The last element of the sentence borders on incomprehensible–at least the sentence is consistent:

there will typically be a section covering patents on future inventions, if any, as in all government grants.

Perhaps the idea is that all government research grants have a patent rights clause. The syntax of the sentence, however, makes the “as in” modify “a section,” making it appear that industry company grants and contracts typically have a patent rights clause like the patent rights clause in government grants. But that’s not the case, and silly nonsense.

Second sentence:

When deemed appropriate, the sponsor may be granted a license to any inventions developed during the term of the grant or contract in accordance with the policies outlined in 1) above.

There is no “1) above.” There is a “1.” that marks the first section under paragraph 3, “License Agreement” and there’s another “1.” that marks the first main paragraph “Encouragement of Patents.” It’s like a pointer to nowhere. Text that won’t execute when compiled.

“When deemed appropriate” is bureaucratic passive. There’s no indication who is authorized to do the deeming. Perhaps it is the Office to which ways appear. But here we are dealing with inventions that have not been made, and the Office–full of qualified persons–apparently comes into play when there has been an invention that may be evaluated. Now we find out that deeming about what’s appropriate may be done without any evaluation of an invention at all, even though that deeming is to be done in accordance with policies that don’t have anything to do with inventions that have not been made and an outline (not a policy, really, at all, just a sketch of the policy, apparently) provided in a place labeled “1)” which is above, though nothing in the policy above is labeled “1)”.

The substance of this second sentence, however, is that Yale may grant company sponsors of research an exclusive license to inventions not yet made in sponsored work. The provision is written in bland bureaucratic style. But the implications of granting company sponsors upfront an exclusive license to unmade inventions is fraught with liability and requires institution-wide controls on all other research and inventions. This provision is not a harmless rabbit. It is the single most consequential thing the policy could authorize, and yet the only guidance for it is a reference, apparently, to stuff that has already been invented and evaluated by qualified persons. Madness. It’s hiring arsonists to do your fire security and calling them qualified and letting them write policy.
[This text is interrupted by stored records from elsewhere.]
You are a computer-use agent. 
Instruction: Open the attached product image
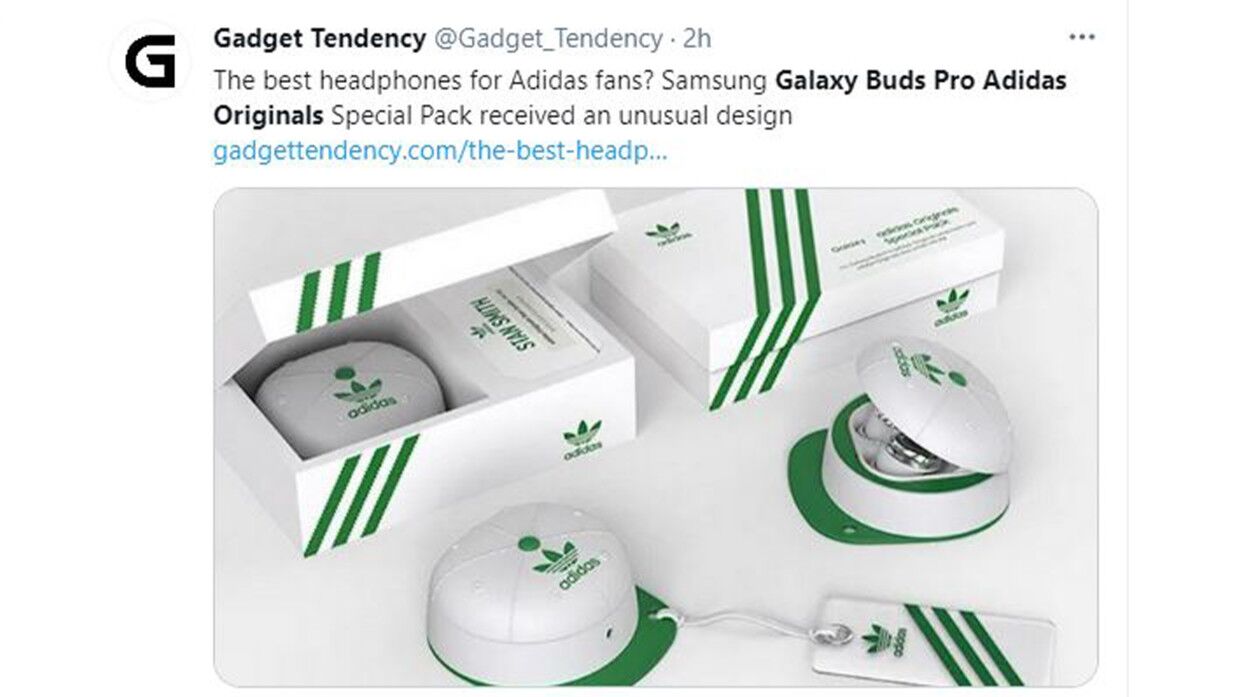pos(655,437)
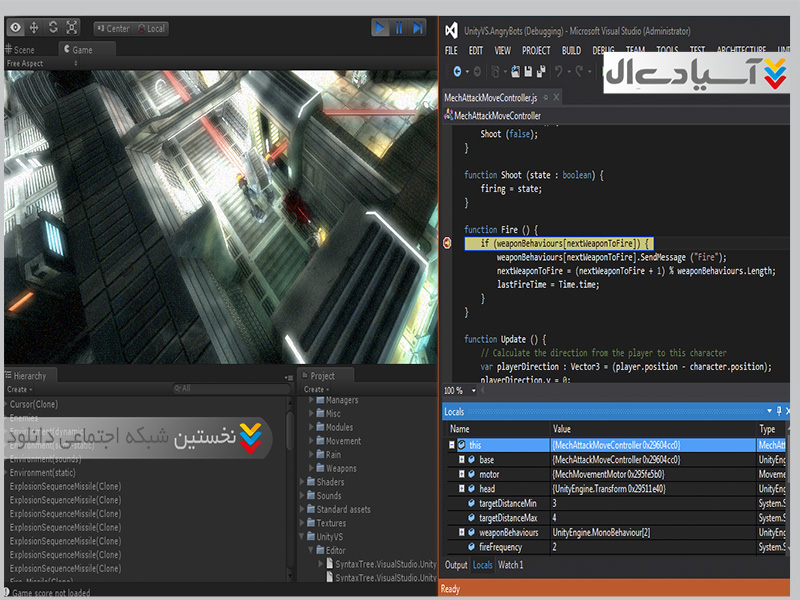Select the Unity hand/view tool
Screen dimensions: 800x600
coord(16,28)
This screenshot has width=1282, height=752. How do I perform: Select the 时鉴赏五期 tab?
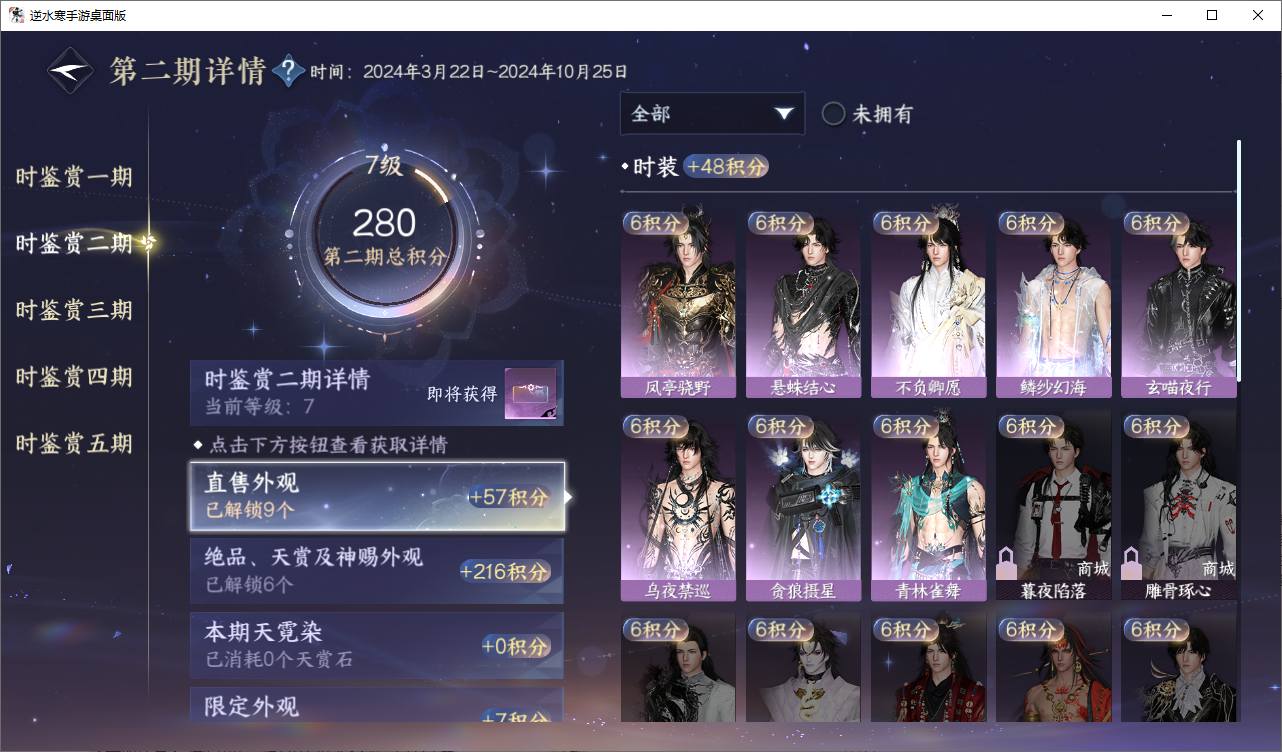(74, 443)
Exclusive licensing does not have to be the core or default of university patent practice, and should not be. Certainly not for effective technology transfer. If a university has adopted exclusive licensing as its default practice, then it cannot possibly be operating an effective technology transfer program unless no one participates in the patent licensing program when they have an important research idea or finding. Yes–a university can have a default practice of exclusive licensing so long as the university is incredibly incompetent in enforcing any compulsory assignment requirements!

In general, if a university does not immediately offer an invention that it has acquired on non-exclusive, non-discriminatory, public terms, then you can bet the university runs a crappy technology transfer program. It may have a licensing program that makes a lot of money, but it isn’t an effective technology transfer program. Nothing personal, folks. Just how it is. Own it.